Read Welcome to the World, Baby Girl! Online
Authors: Fannie Flagg
“But I wasn’t, I mean … I started to let him kiss me. I think it might have been my fault and I didn’t say no until he—”
“What do you mean it was your fault? You were only fifteen years old. How old was this guy again?”
“Twenty-three.”
Dena’s eyes lit up. “That’s it, Peggy, threaten him; a twenty-three-year-old man and a fifteen-year-old girl. You were a minor. That son of a bitch could go to jail for statutory rape.”
“Rape?”
“Yes!”
“No. I couldn’t do that.”
Dena glanced over at the couple who had been shown to the next table and realized that the restaurant was beginning to seat early dinner customers. “Look, I think we better get out of here. Go home and talk to Charles.”
“Dena … I don’t know how to thank you for warning me. I’m not sure what we can do at this point but pray about it.”
“Well, you can pray if you want to, but in the meantime, I’d threaten to have him arrested.”
“Dena”—now Peggy Hamilton took her arm—“no matter what happens, promise me you won’t quit over this. I couldn’t live with that on my conscience, too.”

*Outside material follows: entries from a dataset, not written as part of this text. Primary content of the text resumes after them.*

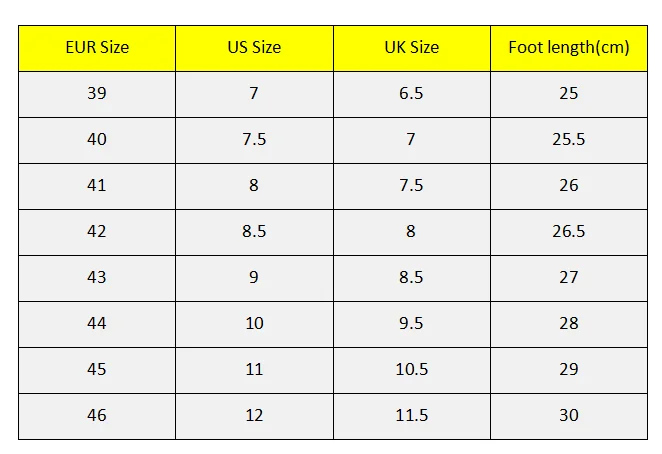Click the EUR Size header cell
The width and height of the screenshot is (662, 454).
coord(97,48)
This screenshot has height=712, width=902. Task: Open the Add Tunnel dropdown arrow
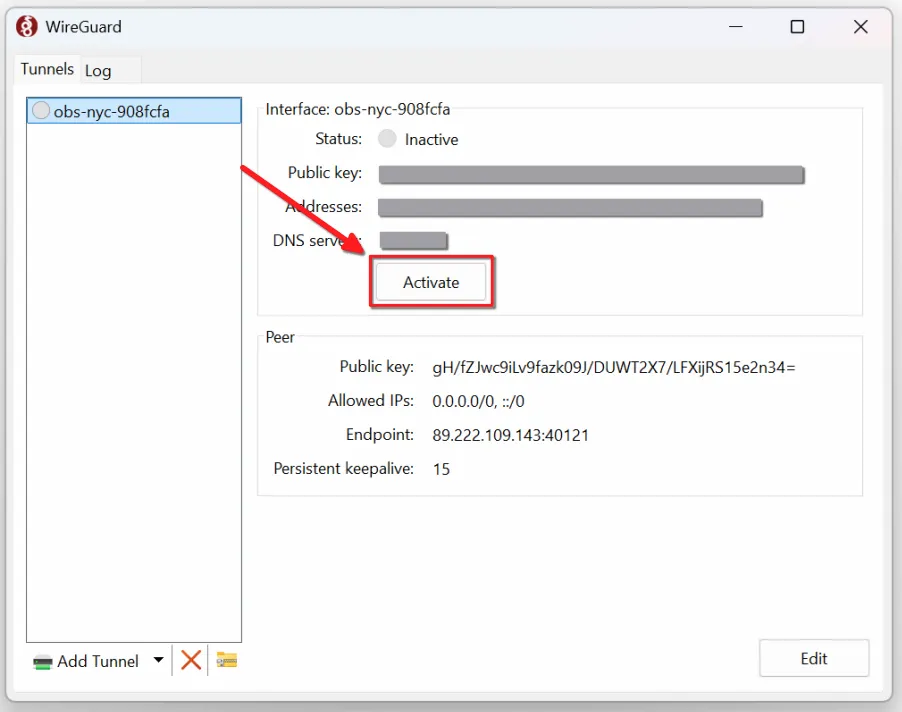tap(158, 660)
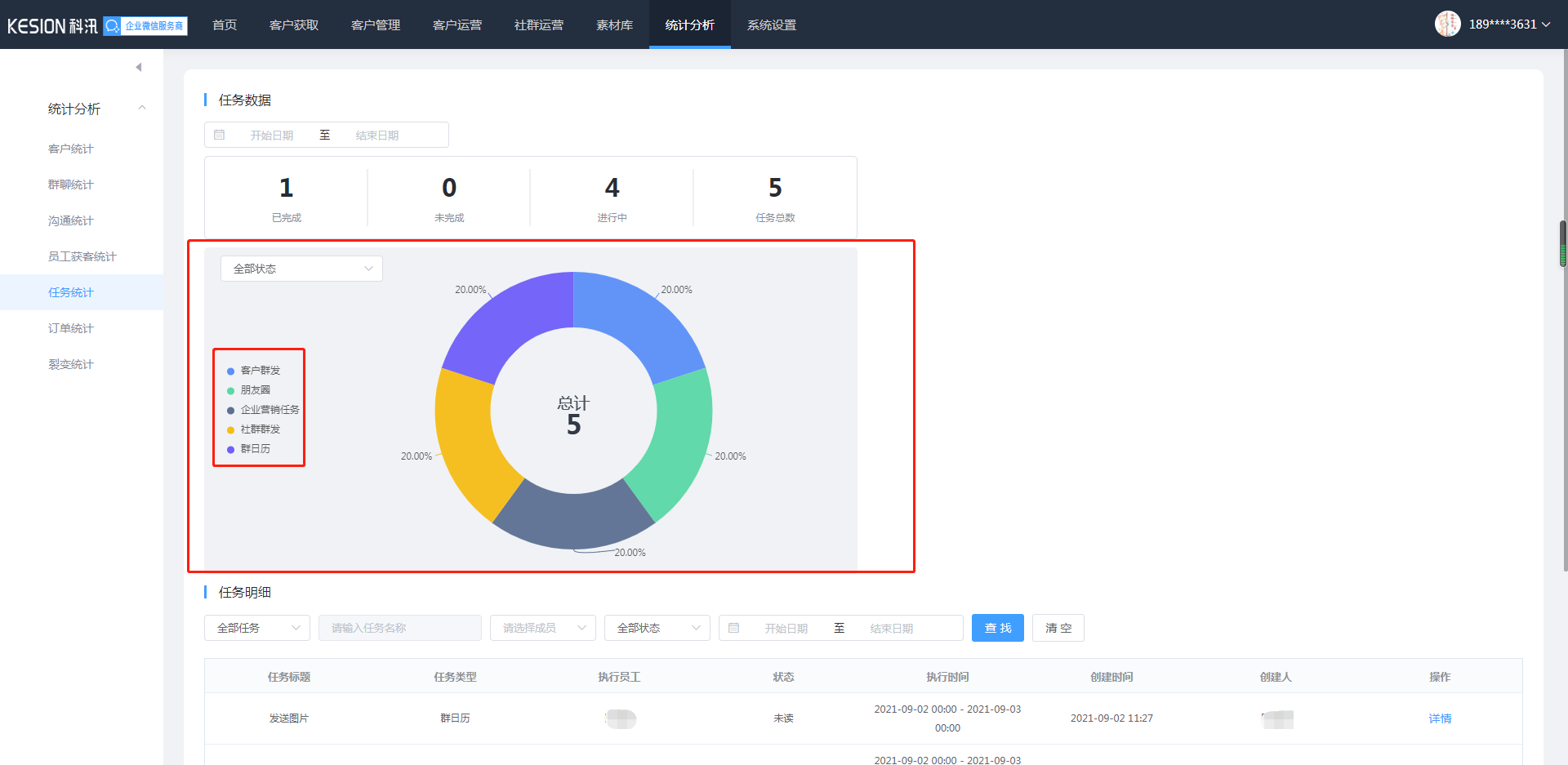The image size is (1568, 765).
Task: Click the 查找 search button
Action: pyautogui.click(x=997, y=628)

Dena nodded. “All right, I promise.”
She squeezed Dena’s hand. “Thank you.”
Dena waited a few minutes so no one would see them leave together. When she got up and walked through the restaurant, she found that her knees were weak and realized she was not as brave as she thought she was.
New York City
1973
For the next few days at work Dena waited like an inmate sitting on death row. Would Ira call? As the time for the interview grew closer she began to get terrified, and had trouble breathing. This morning she was just about to take a Valium when the buzzer almost made her jump out of her skin.
She answered. “Yes?”
Wallace barked, “Come in here!”
As she walked down the hall her heart was pounding. This last mile could be the end of her career. She knocked lightly.
“Come in.”
Wallace got up and went over and closed the door. “Sit down.”
He scowled at her across the desk.
“I know this ain’t gonna break your heart, but we are going to have to pull the goddamn question about the goddamn Hamilton kid.”
“Why?”
“Julian Amsley won’t let us go with it. He’s afraid of a lawsuit.”
“Why?”
Wallace slammed his fist down and yelled, “Because the goddamned corncob Capello dug up is now claiming he lied about it and it never happened. And he had the goddamned nerve to deny the goddamned story, so we have to scrap it.”

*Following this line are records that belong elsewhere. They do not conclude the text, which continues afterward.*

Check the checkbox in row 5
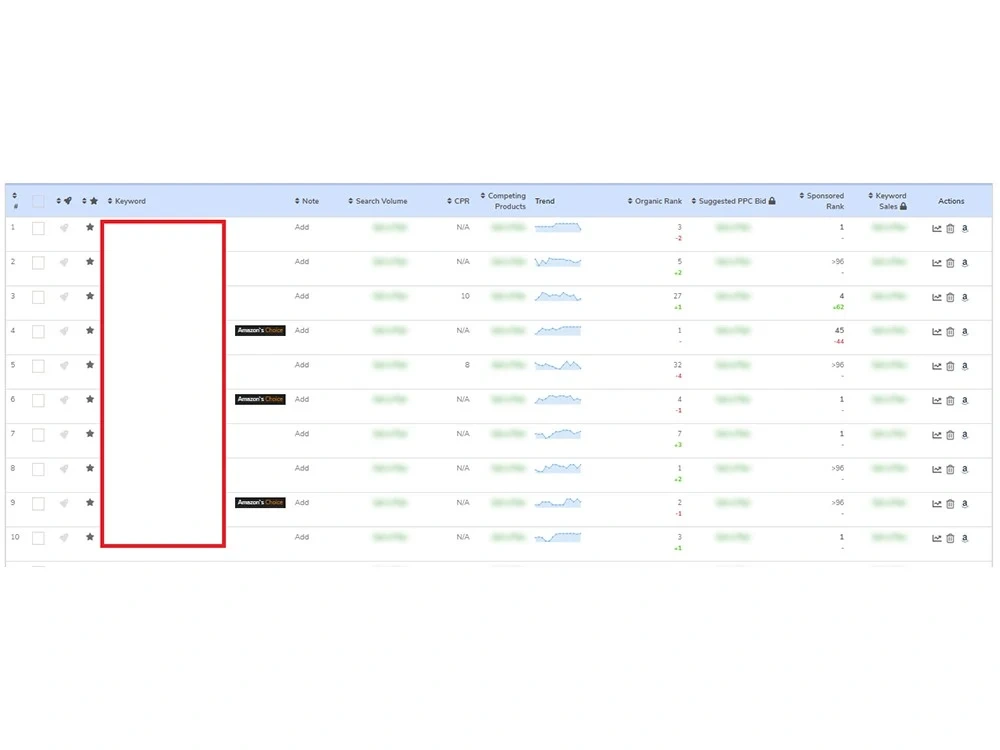 click(37, 366)

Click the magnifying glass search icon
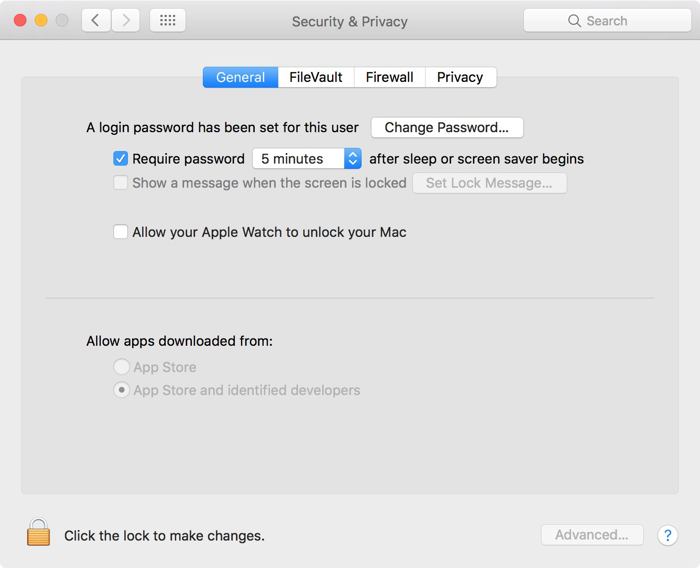click(574, 21)
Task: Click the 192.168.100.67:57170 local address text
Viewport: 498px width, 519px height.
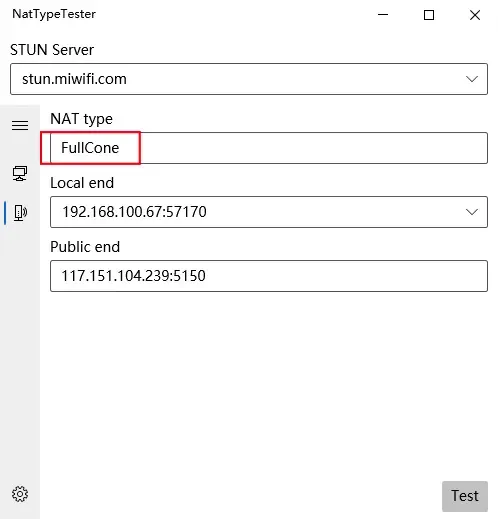Action: pyautogui.click(x=134, y=212)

Wallace continued, “Can you believe the bastard is denying it? That son of a bitch reneged on a deal. But that’s what you’re dealing with now, liars, cheats, bums, no-good bums. People don’t have any goddamned ethics anymore.”

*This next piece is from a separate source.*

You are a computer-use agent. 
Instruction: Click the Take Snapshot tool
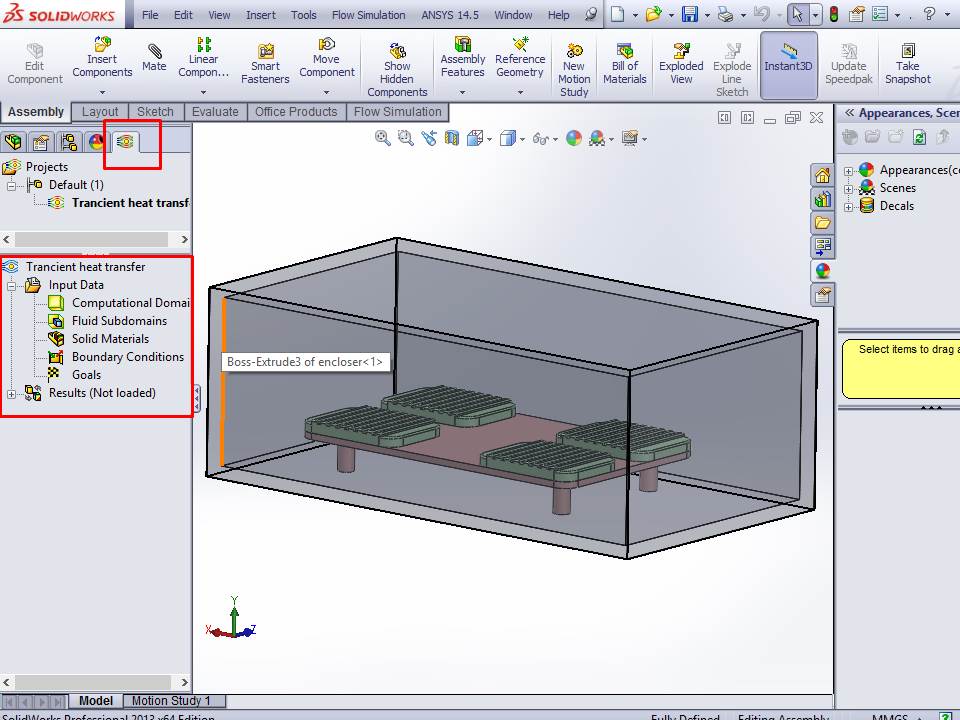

Dena had no idea how the Hamiltons had managed to talk him into denying it, but she quickly pulled herself together and put on an act that would have made her college drama teacher proud. She looked at him with the same face she would have shown if Ira Wallace had said he had decided to become a priest.
“Are you telling me, Ira, that after all you put me through on this piece, that now I can’t use it? I can’t believe it … I just
cannot
believe it!” She stood up and started to pace the office. “Well, I don’t care if Julian Amsley is the president of the network, I’m going to ask the question anyhow. It’s news, for God’s sake. He can’t interfere with the news!”
Wallace panicked. “Do you want to get us all fired?”
“I don’t care, it’s the principle of the thing.”
“Well, I care. It’s the principle of keeping my goddamned job.”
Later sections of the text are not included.